The Economist writes about media’s analogue holdouts and how they may be missing out on some awesome digital benefits:
They have some good reasons. Online advertising is worth much less than television or print advertising. It is hard to persuade people to pay much (if anything) for digital content. Technology firms such as Amazon and Apple can often set retail prices. Digital products can be less beautiful than physical ones.
But such gripes are widespread in the media industry. They must be set against the fact that digital distribution is a low-cost way of reaching huge audiences. What is more, refusing to go online is a sure way to alienate many potential customers. So why do the analogue holdouts hold out?
It comes down to different strokes for different folks.
While an online presence may be “low-cost” in the overall scheme of things, cheaper than print, cheaper than smoke signals, etc, it still is a cost. You have to pay for the site and someone to maintain it, not just posting new content but policing any interactive areas. When ad revenue from websites is so much less than print, a firm has to decide if it can at the very least pay for itself but that comes after an initial investment that may not be worth the effort.
Beyond that, if you’re providing a product that is dependent upon sales in order to remain in operation, why are you doing to give it away online? This mainly applies to specialty products, niche targeted items that don’t provide services easily found elsewhere. Washington Post can’t afford to fall behind New York Times online in regards to its national coverage, but a women’s weekly magazine with a solid subscriber base can keep itself merely focused on print as long as it provides quality content unavailable elsewhere. Giving it away online in the hopes that someone will then decide to subscribe to the print (as the article suggests) is a frightening prospect when most companies would fear losing a number of already existing subscriptions to their now free online service.
Beyond news, the article suggests the Beatles could really benefit from a digital catalog and that whoever convinces them to do it will make a boatload of money. While true, the Beatles aren’t hurting for money or sales of the physical copies of their music. Here you’re talking about a brand that is so hugely popular that it has no need to go digital in order to reach masses it might not otherwise. Every music store carries the Beatles catalog and any number of “best of” compilations to saturate the market. If someone wakes up at 2 a.m. in a cold sweat because they just HAVE to hear Come Together or they’ll never sleep again, Walmart is right around the corner with three different CDs to choose from.

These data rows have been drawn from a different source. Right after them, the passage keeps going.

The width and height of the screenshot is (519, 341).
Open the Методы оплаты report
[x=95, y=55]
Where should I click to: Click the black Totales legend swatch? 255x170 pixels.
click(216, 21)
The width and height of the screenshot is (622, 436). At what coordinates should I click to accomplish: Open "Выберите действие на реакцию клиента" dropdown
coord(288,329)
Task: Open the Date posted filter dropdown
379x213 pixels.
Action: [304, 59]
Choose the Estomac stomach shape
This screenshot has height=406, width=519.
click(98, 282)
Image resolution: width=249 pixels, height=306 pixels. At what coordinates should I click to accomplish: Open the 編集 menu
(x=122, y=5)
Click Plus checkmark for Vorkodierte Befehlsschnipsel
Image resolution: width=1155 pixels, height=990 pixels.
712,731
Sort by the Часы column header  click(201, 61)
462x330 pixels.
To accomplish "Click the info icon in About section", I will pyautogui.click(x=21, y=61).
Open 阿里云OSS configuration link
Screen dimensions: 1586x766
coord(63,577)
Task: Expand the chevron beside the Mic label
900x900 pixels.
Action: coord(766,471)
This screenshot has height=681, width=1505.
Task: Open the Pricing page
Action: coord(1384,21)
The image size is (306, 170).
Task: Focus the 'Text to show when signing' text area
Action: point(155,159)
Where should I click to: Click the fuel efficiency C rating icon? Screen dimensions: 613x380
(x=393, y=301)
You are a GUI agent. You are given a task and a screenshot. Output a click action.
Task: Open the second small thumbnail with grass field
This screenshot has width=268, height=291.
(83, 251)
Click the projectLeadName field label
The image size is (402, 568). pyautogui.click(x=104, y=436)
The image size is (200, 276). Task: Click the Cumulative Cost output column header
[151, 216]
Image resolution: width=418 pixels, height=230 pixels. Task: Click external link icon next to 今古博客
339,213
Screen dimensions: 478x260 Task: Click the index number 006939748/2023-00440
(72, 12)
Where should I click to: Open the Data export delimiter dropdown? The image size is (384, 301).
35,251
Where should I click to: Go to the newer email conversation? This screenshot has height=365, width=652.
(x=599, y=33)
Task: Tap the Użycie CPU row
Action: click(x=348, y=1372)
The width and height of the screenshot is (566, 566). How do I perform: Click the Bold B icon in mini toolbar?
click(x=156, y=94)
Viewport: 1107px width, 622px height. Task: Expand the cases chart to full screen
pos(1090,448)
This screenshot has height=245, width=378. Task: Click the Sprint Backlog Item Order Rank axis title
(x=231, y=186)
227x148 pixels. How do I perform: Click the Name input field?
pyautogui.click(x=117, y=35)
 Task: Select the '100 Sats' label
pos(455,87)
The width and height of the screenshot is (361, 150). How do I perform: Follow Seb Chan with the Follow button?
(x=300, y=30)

The internet is hardly one size fits all and not all people absolutely have to be in a rush to get online and digitize their content that they’d otherwise charge for. There’s a reason newspapers are flipping out over how to make money. In their rush to be ahead of the digital curve they completely removed their at one time profit base and helped breed a society now used to getting the news for free. To suggest others need to rush to do the same is drinking the digital Kool Aid without first having it pass the sniff test.